Problem & Context

When I joined SDL in March 2009 I found a highly fragmented product landscape with widely varying user interfaces and experiences. At a closer look this was no surprise. SDL was set up as a group and grew rapidly through merger and acquisitions. New companies joining the family were obviously all complementing and strengthening the overall product portfolio from a functional perspective. But they also brought in their very own UX architecture, user interfaces design, and related product culture. SDL’s larger ambition was to move from a group setup to a ONE SDL company. This required the harmonization and integration of the entire product portfolio too. That was the challenge.

 
SDL products before C1.png
 

Process

At the time, I was assigned to one particular product (SDL Tridion) for which I was the all-around product and UX designer. Next to evolving the products’ UX on a feature by feature basis I was also tasked to design a new user interface design language. It was here where I saw an opportunity to expand and widen this project to entire SDL and establish a new standard across the board. We did not have a large design team in the company at that time, so I initiated a user experience community including all UX minded stakeholders I could find including developers, architects, product managers, tech writers, support and even pre-sales).
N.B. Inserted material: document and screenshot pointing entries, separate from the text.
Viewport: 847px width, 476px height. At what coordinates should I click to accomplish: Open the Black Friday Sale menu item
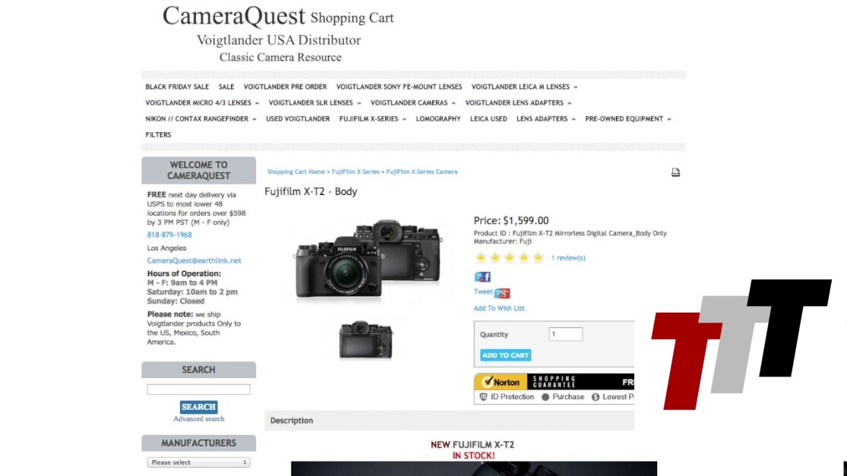(177, 87)
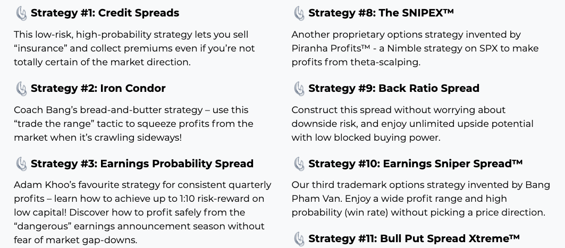This screenshot has width=565, height=248.
Task: Click the Credit Spreads description about selling insurance
Action: click(134, 48)
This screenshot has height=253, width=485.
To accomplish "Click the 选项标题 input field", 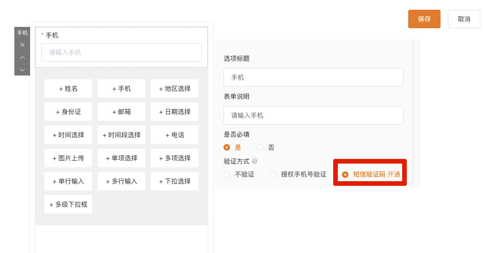I will click(313, 77).
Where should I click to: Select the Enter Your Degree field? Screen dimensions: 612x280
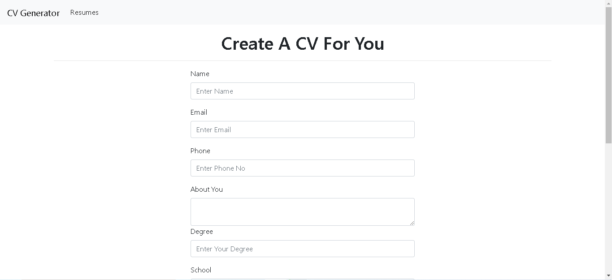click(x=303, y=249)
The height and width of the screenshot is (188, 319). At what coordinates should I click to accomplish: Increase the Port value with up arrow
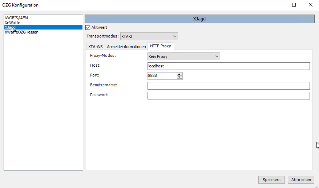[179, 74]
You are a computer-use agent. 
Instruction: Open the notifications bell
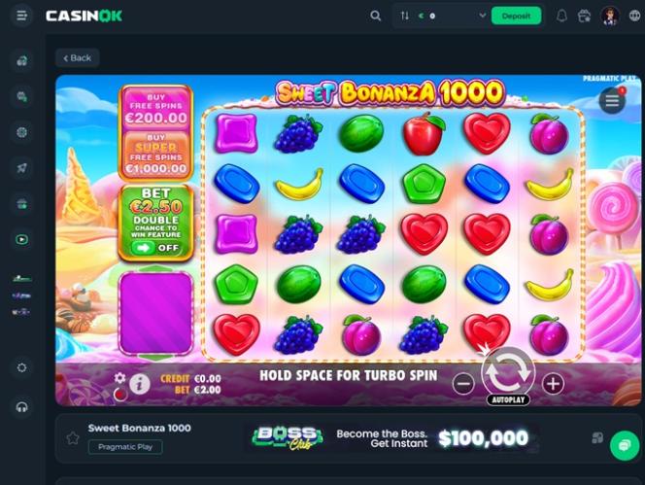coord(561,17)
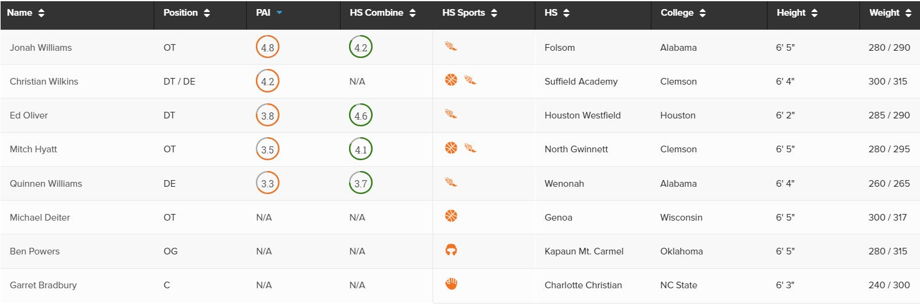920x304 pixels.
Task: Sort by the PAI column header
Action: coord(269,13)
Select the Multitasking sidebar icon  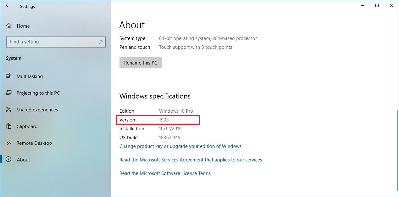pos(9,76)
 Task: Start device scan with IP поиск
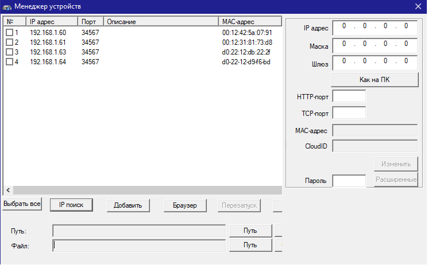coord(71,205)
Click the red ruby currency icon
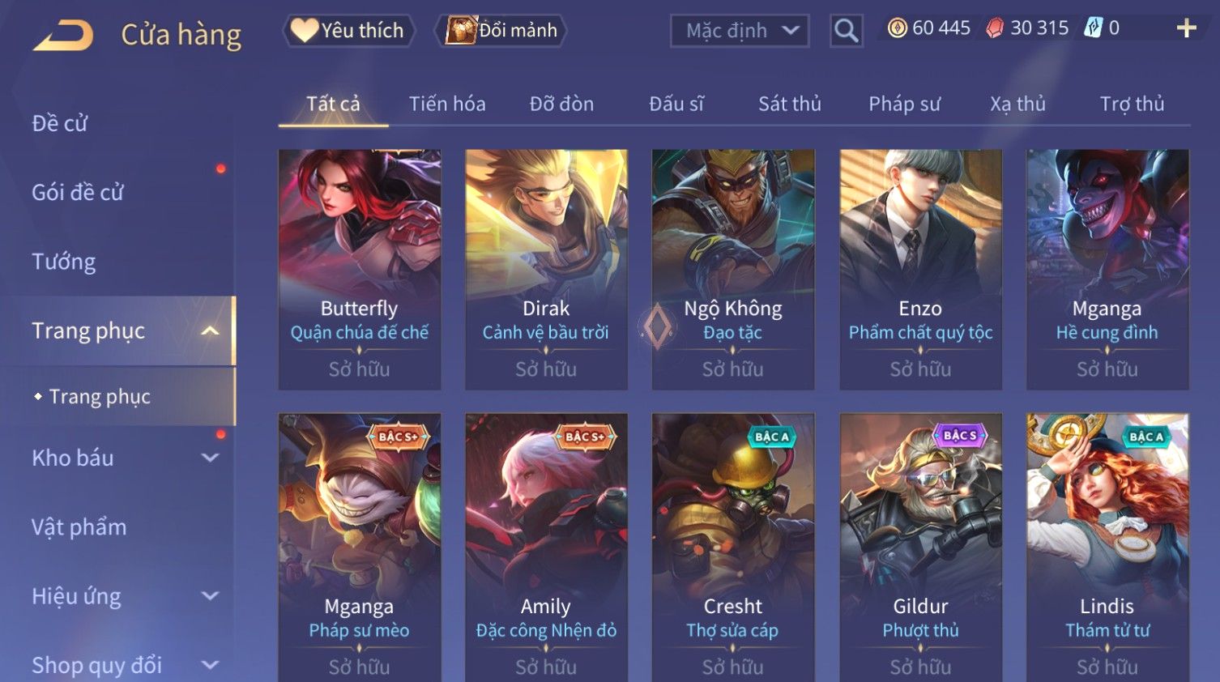 point(996,28)

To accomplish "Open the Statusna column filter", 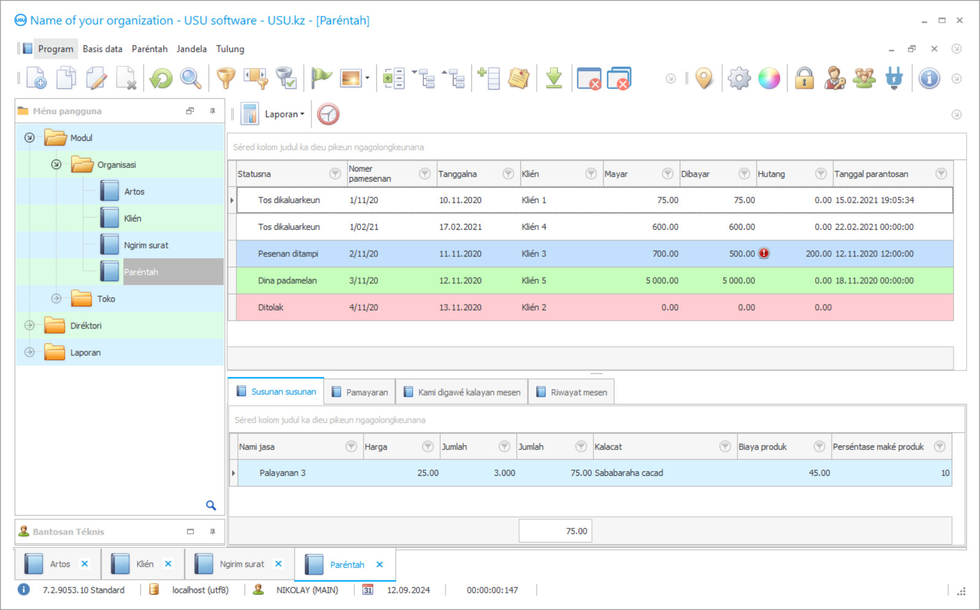I will [x=335, y=173].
Within this group we started discussing the approach of cross-product user interface alignment. It became clear very quickly that a substantial and fully consistent alignment of all product user interfaces was not feasible, given the different UI technologies in use and the drastically varying release cycles of all products. Consequently, we agreed to align all product user interfaces as much as possible but to a defined minimum degree. The guiding factor and expected outcome was that any product could be recognizable by customers and prospects as an SDL product just from its user interface.

With that in mind I expanded the focus of “my” UI design project and developed a “reference design” which included the characteristics and needs of all the other products too. This reference design included branding, a few screen templates, designs for UI controls, common colors, and icons.

We called it the “Carbon user interface”, using the material metaphor to refer to its outstanding properties and its application in highly demanding environments. We packaged all guidelines, design examples, as well as mandatory and optional elements for branding and visual appearance into what became known as the “Carbon UI guidelines” and shared them widely in the company.

Outcomes

Choosing a concrete name (Carbon) for the new look and feel and referring to a material metaphor to symbolize the expected characteristics of this new UI worked really well. It helped telling and sharing the story, frame the objectives and ambitions of the project, and triggered constructive discussions across the whole product organization. Of course, the content of the discussion changed and evolved over time (as you would hope for). But the reference to remained “Carbon” which gave it the visibility and relevance needed to make this happen in a globally distributed organization such as SDL. For the actual implementation, the split of the “Carbon UI guidelines” into mandatory elements (e.g. consistent page header, product branding, color scheme, UI icons) and optional guidelines (screen templates) worked well too and allowed for a quick adoption across the company. The result was a much better aligned product portfolio with a recognizable SDL identity through its user interfaces. This was the first step for SDL on the road towards deeper product integration and a truly harmonized user experience, even if it was just cosmetic at the time.